Saddam ‘must be captured alive’

A leading human rights group has called on the US to state its intention not to kill Saddam Hussein, if he is found.

The executive director of Human Rights Watch, Kenneth Roth, has called for the former Iraqi leader to be captured alive in order that he can stand trial.

Mr. Roth recently wrote to the US defence secretary, Donald Rumsfeld, calling for the administration to try Saddam for genocide, war crimes and crimes against humanity before an “independent and impartial tribunal”.

The letter follows reports that Paul Bremer, head of the Coalition Provisional Authority, told journalists that US forces did not want to take Saddam Hussein alive, and that senior US officials – including Mr. Rumsfeld and Vice-President Cheney – have allegedly been discussing whether it might be preferable to kill Saddam Hussein rather than capture him alive.

Mr. Roth commented: “Putting Saddam Hussein on trial will be complicated, but it has to be done.

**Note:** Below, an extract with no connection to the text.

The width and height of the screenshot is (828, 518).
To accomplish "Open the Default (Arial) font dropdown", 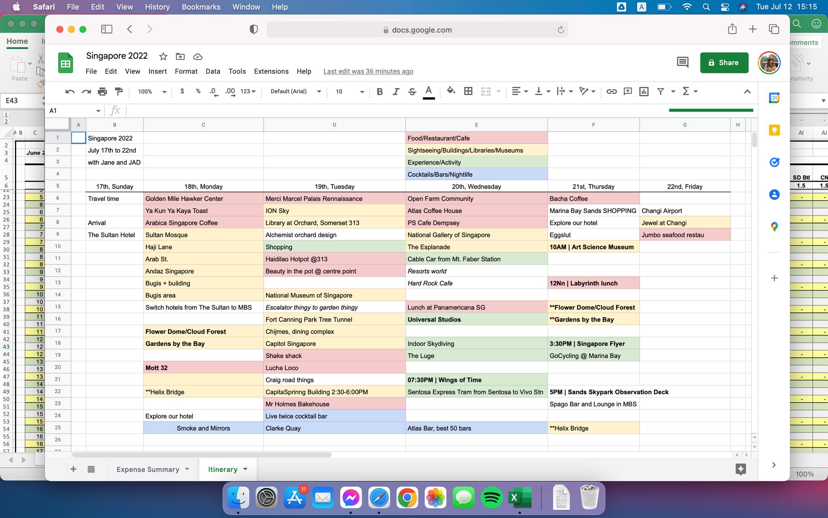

You don’t build respect for the rule of law by choosing to kill someone, no matter how heinous their crimes, because it’s the easier thing to do.”

He also pointed out that killing the leader could amount to “a green light for Iraqis to take justice into their own hands”, and that it would miss the opportunity to expose the true extent of his atrocities in a court and to hold him accountable to the Iraqi people.

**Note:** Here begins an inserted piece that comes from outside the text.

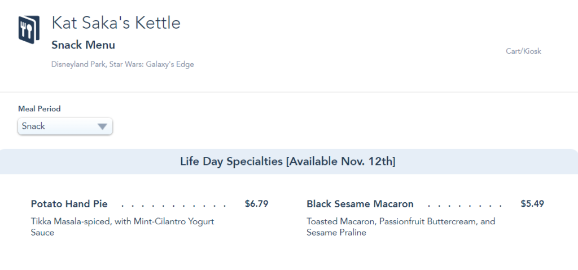
Task: Click the Life Day Specialties heading
Action: 231,162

Human Rights Watch has also claimed said that any decision to kill Saddam Hussein as an alternative to capturing him alive might violate international humanitarian law.

The US-led coalition has already tried to kill Saddam Hussein, however, most notably at the start of the conflict in Iraq back in March when they shelled a compound where he was believed to be staying.

And during an attempt on the dictator’s life last month, his two sons Uday and Qusay were killed when a palace in Mosul came under intensive gunfire from American troops.

But following that attack, US deputy secretary of state Richard Armitage told American news station CNN that the military was keen to capture the ousted leader alive, although he would be killed if he posed a risk to the safety of the soldiers that are tracking him down.

The US military authorities are offering a $25m reward for anyone who can provide information leading to the capture of Saddam Hussein.